The surrounding villages are located about 45 kilometers (28 mi) west of the main city of Mandalay.

Tar Taing resident Mo Qiao, 42, survived the attack but said his 39-year-old wife, Pan Thawal, and 18-year-old nephew were among the dead. Reached by phone, he said on Friday that they were among 70 villagers detained last Wednesday at midnight by soldiers who opened fire in the air while taking their captives from their homes to a local Buddhist monastery.

Mo Qiao said the soldiers stole beer and other items from his aunt’s small shop, and as they beat him, he ran for his life, two soldiers shooting him and escaping.

He said his wife and other villagers were tortured at the monastery and then taken from the village, apparently as hostages against any attack. His wife and two other women were beaten, raped and shot dead by soldiers on Thursday, who also took his wife’s earrings, his two sons, aged 9 and 11, were released when the soldiers left, he said. .

Mo Qiao did not explain how he knew the details of his wife’s treatment.

Myanmar’s underground National Unity Government – the main opposition to the military rule that describes itself as the country’s legitimate government – said in an online news conference on Monday that the soldiers were from the 99th Light Infantry Division based in the Mandalay region.

A leader of the Sagaing resistance group, the Demon King Defense Force, said his group attacked well-armed government troops on Wednesday in a failed attempt to rescue trapped villagers.
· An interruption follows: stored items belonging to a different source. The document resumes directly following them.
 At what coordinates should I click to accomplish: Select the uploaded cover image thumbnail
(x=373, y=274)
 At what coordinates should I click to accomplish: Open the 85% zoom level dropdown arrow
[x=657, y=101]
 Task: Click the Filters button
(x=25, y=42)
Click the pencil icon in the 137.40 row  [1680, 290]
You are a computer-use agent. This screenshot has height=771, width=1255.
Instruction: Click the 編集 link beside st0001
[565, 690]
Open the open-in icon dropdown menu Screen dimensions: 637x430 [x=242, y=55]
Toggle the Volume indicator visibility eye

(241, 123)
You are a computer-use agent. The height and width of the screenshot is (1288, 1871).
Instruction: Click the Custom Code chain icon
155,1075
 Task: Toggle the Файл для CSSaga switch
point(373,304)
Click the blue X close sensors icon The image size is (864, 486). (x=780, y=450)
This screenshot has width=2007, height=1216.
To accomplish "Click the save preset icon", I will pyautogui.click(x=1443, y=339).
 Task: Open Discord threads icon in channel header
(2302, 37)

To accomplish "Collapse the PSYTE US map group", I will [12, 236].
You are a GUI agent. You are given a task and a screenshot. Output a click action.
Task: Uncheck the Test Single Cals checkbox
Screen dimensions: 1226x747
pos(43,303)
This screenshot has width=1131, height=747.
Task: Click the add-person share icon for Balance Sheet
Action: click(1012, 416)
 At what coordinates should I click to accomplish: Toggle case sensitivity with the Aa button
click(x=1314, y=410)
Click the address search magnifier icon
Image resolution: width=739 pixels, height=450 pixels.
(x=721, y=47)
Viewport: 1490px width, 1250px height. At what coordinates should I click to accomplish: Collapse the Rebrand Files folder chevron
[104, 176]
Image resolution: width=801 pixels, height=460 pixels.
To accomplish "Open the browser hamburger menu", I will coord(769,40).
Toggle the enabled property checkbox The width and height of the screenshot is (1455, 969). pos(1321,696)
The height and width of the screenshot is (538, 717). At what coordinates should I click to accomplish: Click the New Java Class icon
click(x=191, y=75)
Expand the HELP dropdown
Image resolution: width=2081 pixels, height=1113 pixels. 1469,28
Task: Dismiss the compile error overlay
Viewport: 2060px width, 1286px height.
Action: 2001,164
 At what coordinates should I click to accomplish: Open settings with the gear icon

When they went to the small island Thursday morning where soldiers had taken about 20 villagers they found 14 bodies in three places, said the resistance leader, who asked not to be identified for fear of military reprisals.

Admitting that he did not see the murder, he said he also believed that the women were raped.

In an earlier incident apparently involving the same army unit, two boys aged 12 and 13 were captured and beheaded by government soldiers on February 26 after being forced to reveal their camp locations, according to independent Myanmar media. Photos of their bodies found in Kan Da village, about 12 kilometers (7 miles) northwest of Tar Taeng, were circulated on social media.

A separate group, the Sadaung Lighting People’s Defense Force, said two of their older teenage members were also killed and beheaded in fighting in Kan Dat on the same day.

The military government did not respond to the allegations. In the past, it has denied documented abuses and said casualties occurred while fighting armed anti-government guerrillas. Pro-military government online media have made similar claims about recent incidents in Sagaing or suggested they were the result of factional fighting within the resistance.

Myanmar’s military has long been accused of serious human rights abuses, particularly in western Rakhine. The International Court of Justice is considering whether it committed genocide there in a brutal 2017 crackdown that forced more than 700,000 members of the Muslim Rohingya minority to flee to neighboring Bangladesh for safety.

Last week, UN High Commissioner for Human Rights Volker Turk accused the ruling generals of continuing “a scorched earth policy in an attempt to silence the opposition”.

His agency said credible sources had verified the deaths of at least 2,940 civilians and the arrest of 17,572 soldiers and their allies since the 2021 occupation.